(Task to complete)
Set out the records again, keeping every word as it is.
--- START ---
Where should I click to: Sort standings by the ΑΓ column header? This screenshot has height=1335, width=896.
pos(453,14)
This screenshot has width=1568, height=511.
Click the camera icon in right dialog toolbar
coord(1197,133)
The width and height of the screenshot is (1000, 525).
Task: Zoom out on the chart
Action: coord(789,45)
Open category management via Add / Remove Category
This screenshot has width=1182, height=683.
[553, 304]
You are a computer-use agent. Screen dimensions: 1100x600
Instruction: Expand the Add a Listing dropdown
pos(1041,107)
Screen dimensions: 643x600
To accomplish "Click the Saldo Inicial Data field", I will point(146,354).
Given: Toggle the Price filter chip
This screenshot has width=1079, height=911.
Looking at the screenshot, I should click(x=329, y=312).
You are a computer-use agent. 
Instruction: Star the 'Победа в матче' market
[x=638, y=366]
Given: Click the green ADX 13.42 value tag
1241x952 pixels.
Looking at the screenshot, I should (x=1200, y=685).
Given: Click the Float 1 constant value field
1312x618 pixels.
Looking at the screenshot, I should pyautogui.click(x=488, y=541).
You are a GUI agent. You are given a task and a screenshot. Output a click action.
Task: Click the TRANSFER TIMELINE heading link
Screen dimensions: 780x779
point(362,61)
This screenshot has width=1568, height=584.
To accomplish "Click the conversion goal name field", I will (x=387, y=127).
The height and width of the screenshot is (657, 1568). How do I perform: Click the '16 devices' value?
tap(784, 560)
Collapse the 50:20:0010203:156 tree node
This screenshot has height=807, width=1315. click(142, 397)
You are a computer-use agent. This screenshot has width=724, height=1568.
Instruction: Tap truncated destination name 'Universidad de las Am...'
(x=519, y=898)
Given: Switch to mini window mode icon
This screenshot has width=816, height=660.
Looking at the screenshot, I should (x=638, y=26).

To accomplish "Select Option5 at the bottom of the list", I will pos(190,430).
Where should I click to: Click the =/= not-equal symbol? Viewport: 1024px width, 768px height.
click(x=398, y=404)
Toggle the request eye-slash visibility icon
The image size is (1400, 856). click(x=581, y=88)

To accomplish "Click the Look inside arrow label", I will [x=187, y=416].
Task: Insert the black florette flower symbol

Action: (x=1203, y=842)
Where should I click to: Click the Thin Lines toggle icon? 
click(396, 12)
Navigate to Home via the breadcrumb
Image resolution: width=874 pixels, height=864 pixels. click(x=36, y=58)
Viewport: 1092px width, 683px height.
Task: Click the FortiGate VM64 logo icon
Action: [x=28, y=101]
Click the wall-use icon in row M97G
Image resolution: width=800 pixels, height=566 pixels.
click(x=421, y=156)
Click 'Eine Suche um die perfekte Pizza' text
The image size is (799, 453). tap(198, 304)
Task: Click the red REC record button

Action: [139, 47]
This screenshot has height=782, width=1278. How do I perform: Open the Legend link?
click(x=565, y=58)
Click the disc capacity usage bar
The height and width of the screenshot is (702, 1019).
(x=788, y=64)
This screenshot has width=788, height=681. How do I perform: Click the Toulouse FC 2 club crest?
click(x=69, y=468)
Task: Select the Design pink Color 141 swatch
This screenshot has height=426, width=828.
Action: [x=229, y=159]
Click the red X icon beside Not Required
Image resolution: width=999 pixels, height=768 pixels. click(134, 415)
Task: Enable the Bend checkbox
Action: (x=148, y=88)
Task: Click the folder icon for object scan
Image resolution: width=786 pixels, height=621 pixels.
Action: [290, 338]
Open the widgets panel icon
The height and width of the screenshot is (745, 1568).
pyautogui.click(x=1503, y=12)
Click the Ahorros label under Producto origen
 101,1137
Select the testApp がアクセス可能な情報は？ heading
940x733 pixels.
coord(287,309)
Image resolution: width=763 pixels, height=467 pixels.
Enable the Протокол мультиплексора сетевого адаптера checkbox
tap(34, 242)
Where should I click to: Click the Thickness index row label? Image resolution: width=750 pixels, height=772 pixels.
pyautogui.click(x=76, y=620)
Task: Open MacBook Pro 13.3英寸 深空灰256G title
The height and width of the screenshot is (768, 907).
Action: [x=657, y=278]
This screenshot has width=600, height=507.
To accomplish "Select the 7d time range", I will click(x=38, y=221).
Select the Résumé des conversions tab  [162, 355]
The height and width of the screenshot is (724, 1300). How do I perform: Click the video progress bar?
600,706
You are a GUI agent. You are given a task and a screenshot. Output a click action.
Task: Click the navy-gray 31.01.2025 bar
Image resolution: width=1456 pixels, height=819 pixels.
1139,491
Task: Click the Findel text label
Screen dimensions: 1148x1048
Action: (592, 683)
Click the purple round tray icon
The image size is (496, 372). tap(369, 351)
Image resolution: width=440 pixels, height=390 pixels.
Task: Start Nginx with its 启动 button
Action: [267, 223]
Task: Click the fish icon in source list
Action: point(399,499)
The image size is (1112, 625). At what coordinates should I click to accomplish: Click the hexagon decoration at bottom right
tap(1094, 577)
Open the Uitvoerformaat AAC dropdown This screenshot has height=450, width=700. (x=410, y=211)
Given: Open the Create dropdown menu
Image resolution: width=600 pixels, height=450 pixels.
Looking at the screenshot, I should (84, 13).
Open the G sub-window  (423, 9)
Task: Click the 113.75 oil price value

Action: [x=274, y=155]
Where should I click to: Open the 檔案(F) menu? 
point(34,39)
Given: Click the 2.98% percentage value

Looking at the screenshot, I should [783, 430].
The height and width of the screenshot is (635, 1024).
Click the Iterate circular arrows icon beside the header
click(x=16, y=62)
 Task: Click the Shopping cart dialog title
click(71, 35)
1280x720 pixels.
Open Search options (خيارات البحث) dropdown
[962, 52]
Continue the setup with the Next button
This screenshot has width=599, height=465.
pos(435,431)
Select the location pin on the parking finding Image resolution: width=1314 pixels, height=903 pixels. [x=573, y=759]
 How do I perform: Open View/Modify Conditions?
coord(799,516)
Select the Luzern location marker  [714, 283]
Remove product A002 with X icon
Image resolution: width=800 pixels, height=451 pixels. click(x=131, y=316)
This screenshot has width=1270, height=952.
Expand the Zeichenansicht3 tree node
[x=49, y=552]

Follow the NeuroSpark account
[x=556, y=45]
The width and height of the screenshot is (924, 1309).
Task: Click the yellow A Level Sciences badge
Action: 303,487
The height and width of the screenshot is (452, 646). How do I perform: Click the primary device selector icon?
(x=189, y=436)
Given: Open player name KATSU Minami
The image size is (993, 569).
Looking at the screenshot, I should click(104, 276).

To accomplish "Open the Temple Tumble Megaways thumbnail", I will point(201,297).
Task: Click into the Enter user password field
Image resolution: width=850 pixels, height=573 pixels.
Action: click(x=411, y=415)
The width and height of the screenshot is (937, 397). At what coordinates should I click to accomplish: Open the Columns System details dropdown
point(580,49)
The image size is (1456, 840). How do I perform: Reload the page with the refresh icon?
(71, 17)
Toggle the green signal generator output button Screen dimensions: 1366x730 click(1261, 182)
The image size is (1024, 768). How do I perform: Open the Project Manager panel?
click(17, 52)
--- END ---
(Solution)
Where should I click to: Sort standings by the ΑΓ column header? This screenshot has height=1335, width=896.
pos(453,14)
This screenshot has width=1568, height=511.
Click the camera icon in right dialog toolbar
coord(1197,133)
The width and height of the screenshot is (1000, 525).
Task: Zoom out on the chart
Action: coord(789,45)
Open category management via Add / Remove Category
This screenshot has width=1182, height=683.
[553, 304]
You are a computer-use agent. Screen dimensions: 1100x600
Instruction: Expand the Add a Listing dropdown
pos(1041,107)
Screen dimensions: 643x600
To accomplish "Click the Saldo Inicial Data field", I will point(146,354).
Given: Toggle the Price filter chip
This screenshot has width=1079, height=911.
Looking at the screenshot, I should click(x=329, y=312).
You are a computer-use agent. 
Instruction: Star the 'Победа в матче' market
[x=638, y=366]
Given: Click the green ADX 13.42 value tag
1241x952 pixels.
Looking at the screenshot, I should (x=1200, y=685).
Given: Click the Float 1 constant value field
1312x618 pixels.
Looking at the screenshot, I should pyautogui.click(x=488, y=541).
You are a GUI agent. You are given a task and a screenshot. Output a click action.
Task: Click the TRANSFER TIMELINE heading link
Screen dimensions: 780x779
point(362,61)
This screenshot has width=1568, height=584.
To accomplish "Click the conversion goal name field", I will (x=387, y=127).
The height and width of the screenshot is (657, 1568). How do I perform: Click the '16 devices' value?
tap(784, 560)
Collapse the 50:20:0010203:156 tree node
This screenshot has height=807, width=1315. click(142, 397)
You are a computer-use agent. This screenshot has width=724, height=1568.
Instruction: Tap truncated destination name 'Universidad de las Am...'
(x=519, y=898)
Given: Switch to mini window mode icon
This screenshot has width=816, height=660.
Looking at the screenshot, I should (x=638, y=26).

To accomplish "Select Option5 at the bottom of the list", I will pos(190,430).
Where should I click to: Click the =/= not-equal symbol? Viewport: 1024px width, 768px height.
click(x=398, y=404)
Toggle the request eye-slash visibility icon
The image size is (1400, 856). click(x=581, y=88)

To accomplish "Click the Look inside arrow label", I will [x=187, y=416].
Task: Insert the black florette flower symbol

Action: (x=1203, y=842)
Where should I click to: Click the Thin Lines toggle icon? 
click(396, 12)
Navigate to Home via the breadcrumb
Image resolution: width=874 pixels, height=864 pixels. click(x=36, y=58)
Viewport: 1092px width, 683px height.
Task: Click the FortiGate VM64 logo icon
Action: [x=28, y=101]
Click the wall-use icon in row M97G
Image resolution: width=800 pixels, height=566 pixels.
click(x=421, y=156)
Click 'Eine Suche um die perfekte Pizza' text
The image size is (799, 453). tap(198, 304)
Task: Click the red REC record button

Action: [139, 47]
This screenshot has height=782, width=1278. How do I perform: Open the Legend link?
click(x=565, y=58)
Click the disc capacity usage bar
The height and width of the screenshot is (702, 1019).
(x=788, y=64)
This screenshot has width=788, height=681. How do I perform: Click the Toulouse FC 2 club crest?
click(x=69, y=468)
Task: Select the Design pink Color 141 swatch
This screenshot has height=426, width=828.
Action: [x=229, y=159]
Click the red X icon beside Not Required
Image resolution: width=999 pixels, height=768 pixels. click(134, 415)
Task: Enable the Bend checkbox
Action: (x=148, y=88)
Task: Click the folder icon for object scan
Image resolution: width=786 pixels, height=621 pixels.
Action: [290, 338]
Open the widgets panel icon
The height and width of the screenshot is (745, 1568).
pyautogui.click(x=1503, y=12)
Click the Ahorros label under Producto origen
 101,1137
Select the testApp がアクセス可能な情報は？ heading
940x733 pixels.
coord(287,309)
Image resolution: width=763 pixels, height=467 pixels.
Enable the Протокол мультиплексора сетевого адаптера checkbox
tap(34, 242)
Where should I click to: Click the Thickness index row label? Image resolution: width=750 pixels, height=772 pixels.
pyautogui.click(x=76, y=620)
Task: Open MacBook Pro 13.3英寸 深空灰256G title
The height and width of the screenshot is (768, 907).
Action: [x=657, y=278]
This screenshot has width=600, height=507.
To accomplish "Select the 7d time range", I will click(x=38, y=221).
Select the Résumé des conversions tab  [162, 355]
The height and width of the screenshot is (724, 1300). How do I perform: Click the video progress bar?
600,706
You are a GUI agent. You are given a task and a screenshot. Output a click action.
Task: Click the navy-gray 31.01.2025 bar
Image resolution: width=1456 pixels, height=819 pixels.
1139,491
Task: Click the Findel text label
Screen dimensions: 1148x1048
Action: (592, 683)
Click the purple round tray icon
The image size is (496, 372). tap(369, 351)
Image resolution: width=440 pixels, height=390 pixels.
Task: Start Nginx with its 启动 button
Action: [267, 223]
Task: Click the fish icon in source list
Action: point(399,499)
The image size is (1112, 625). At what coordinates should I click to accomplish: Click the hexagon decoration at bottom right
tap(1094, 577)
Open the Uitvoerformaat AAC dropdown This screenshot has height=450, width=700. (x=410, y=211)
Given: Open the Create dropdown menu
Image resolution: width=600 pixels, height=450 pixels.
Looking at the screenshot, I should (84, 13).
Open the G sub-window  (423, 9)
Task: Click the 113.75 oil price value

Action: [x=274, y=155]
Where should I click to: Open the 檔案(F) menu? 
point(34,39)
Given: Click the 2.98% percentage value

Looking at the screenshot, I should [783, 430].
The height and width of the screenshot is (635, 1024).
Click the Iterate circular arrows icon beside the header
click(x=16, y=62)
 Task: Click the Shopping cart dialog title
click(71, 35)
1280x720 pixels.
Open Search options (خيارات البحث) dropdown
[962, 52]
Continue the setup with the Next button
This screenshot has width=599, height=465.
pos(435,431)
Select the location pin on the parking finding Image resolution: width=1314 pixels, height=903 pixels. [x=573, y=759]
 How do I perform: Open View/Modify Conditions?
coord(799,516)
Select the Luzern location marker  [714, 283]
Remove product A002 with X icon
Image resolution: width=800 pixels, height=451 pixels. click(x=131, y=316)
This screenshot has width=1270, height=952.
Expand the Zeichenansicht3 tree node
[x=49, y=552]

Follow the NeuroSpark account
[x=556, y=45]
The width and height of the screenshot is (924, 1309).
Task: Click the yellow A Level Sciences badge
Action: 303,487
The height and width of the screenshot is (452, 646). How do I perform: Click the primary device selector icon?
(x=189, y=436)
Given: Open player name KATSU Minami
The image size is (993, 569).
Looking at the screenshot, I should click(104, 276).

To accomplish "Open the Temple Tumble Megaways thumbnail", I will point(201,297).
Task: Click into the Enter user password field
Image resolution: width=850 pixels, height=573 pixels.
Action: click(x=411, y=415)
The width and height of the screenshot is (937, 397). At what coordinates should I click to accomplish: Open the Columns System details dropdown
point(580,49)
The image size is (1456, 840). How do I perform: Reload the page with the refresh icon?
(71, 17)
Toggle the green signal generator output button Screen dimensions: 1366x730 click(1261, 182)
The image size is (1024, 768). How do I perform: Open the Project Manager panel?
click(17, 52)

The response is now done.